Listed records —
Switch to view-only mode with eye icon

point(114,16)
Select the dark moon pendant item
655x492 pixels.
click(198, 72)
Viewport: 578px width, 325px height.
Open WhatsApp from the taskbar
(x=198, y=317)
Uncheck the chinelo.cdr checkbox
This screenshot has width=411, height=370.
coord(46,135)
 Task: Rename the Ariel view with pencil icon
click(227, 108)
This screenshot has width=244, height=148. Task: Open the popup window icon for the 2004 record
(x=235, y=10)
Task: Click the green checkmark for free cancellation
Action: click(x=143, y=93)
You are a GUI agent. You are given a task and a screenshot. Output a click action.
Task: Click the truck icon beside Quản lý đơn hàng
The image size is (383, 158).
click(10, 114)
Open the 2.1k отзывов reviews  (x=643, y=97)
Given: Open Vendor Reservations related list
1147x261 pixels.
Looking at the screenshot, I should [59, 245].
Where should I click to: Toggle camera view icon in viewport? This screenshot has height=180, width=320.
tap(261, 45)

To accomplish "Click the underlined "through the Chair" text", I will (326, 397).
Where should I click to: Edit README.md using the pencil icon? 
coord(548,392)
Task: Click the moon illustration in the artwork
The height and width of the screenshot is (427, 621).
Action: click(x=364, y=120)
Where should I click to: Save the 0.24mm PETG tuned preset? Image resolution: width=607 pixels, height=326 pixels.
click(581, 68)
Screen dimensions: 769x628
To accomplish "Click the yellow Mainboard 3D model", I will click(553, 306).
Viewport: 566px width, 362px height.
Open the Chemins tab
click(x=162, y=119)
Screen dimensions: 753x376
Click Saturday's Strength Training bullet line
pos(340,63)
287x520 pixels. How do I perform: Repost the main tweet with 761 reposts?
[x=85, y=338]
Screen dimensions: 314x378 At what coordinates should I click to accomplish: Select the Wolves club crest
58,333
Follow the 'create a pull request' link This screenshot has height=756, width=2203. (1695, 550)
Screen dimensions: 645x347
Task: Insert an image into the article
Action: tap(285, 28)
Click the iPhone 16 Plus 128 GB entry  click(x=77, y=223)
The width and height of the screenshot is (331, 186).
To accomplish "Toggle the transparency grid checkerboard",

Exercise requirements — Set every record down again, exactly as given.

Result of the task —
Switch to view-only mode with eye icon

point(114,16)
Select the dark moon pendant item
655x492 pixels.
click(198, 72)
Viewport: 578px width, 325px height.
Open WhatsApp from the taskbar
(x=198, y=317)
Uncheck the chinelo.cdr checkbox
This screenshot has width=411, height=370.
coord(46,135)
 Task: Rename the Ariel view with pencil icon
click(227, 108)
This screenshot has width=244, height=148. Task: Open the popup window icon for the 2004 record
(x=235, y=10)
Task: Click the green checkmark for free cancellation
Action: click(x=143, y=93)
You are a GUI agent. You are given a task and a screenshot. Output a click action.
Task: Click the truck icon beside Quản lý đơn hàng
The image size is (383, 158).
click(10, 114)
Open the 2.1k отзывов reviews  (x=643, y=97)
Given: Open Vendor Reservations related list
1147x261 pixels.
Looking at the screenshot, I should [59, 245].
Where should I click to: Toggle camera view icon in viewport? This screenshot has height=180, width=320.
tap(261, 45)

To accomplish "Click the underlined "through the Chair" text", I will (326, 397).
Where should I click to: Edit README.md using the pencil icon? 
coord(548,392)
Task: Click the moon illustration in the artwork
The height and width of the screenshot is (427, 621).
Action: click(x=364, y=120)
Where should I click to: Save the 0.24mm PETG tuned preset? Image resolution: width=607 pixels, height=326 pixels.
click(581, 68)
Screen dimensions: 769x628
To accomplish "Click the yellow Mainboard 3D model", I will click(553, 306).
Viewport: 566px width, 362px height.
Open the Chemins tab
click(x=162, y=119)
Screen dimensions: 753x376
Click Saturday's Strength Training bullet line
pos(340,63)
287x520 pixels. How do I perform: Repost the main tweet with 761 reposts?
[x=85, y=338]
Screen dimensions: 314x378 At what coordinates should I click to accomplish: Select the Wolves club crest
58,333
Follow the 'create a pull request' link This screenshot has height=756, width=2203. (1695, 550)
Screen dimensions: 645x347
Task: Insert an image into the article
Action: tap(285, 28)
Click the iPhone 16 Plus 128 GB entry  click(x=77, y=223)
The width and height of the screenshot is (331, 186).
To accomplish "Toggle the transparency grid checkerboard",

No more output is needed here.